***** Records supplied

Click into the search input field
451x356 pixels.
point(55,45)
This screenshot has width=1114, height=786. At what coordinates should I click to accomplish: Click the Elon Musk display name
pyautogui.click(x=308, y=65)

**********

What you need to do: Please repeat the records above word for word, keeping every line in its original order.

Exercise response:
Click into the search input field
451x356 pixels.
point(55,45)
This screenshot has width=1114, height=786. At what coordinates should I click to accomplish: Click the Elon Musk display name
pyautogui.click(x=308, y=65)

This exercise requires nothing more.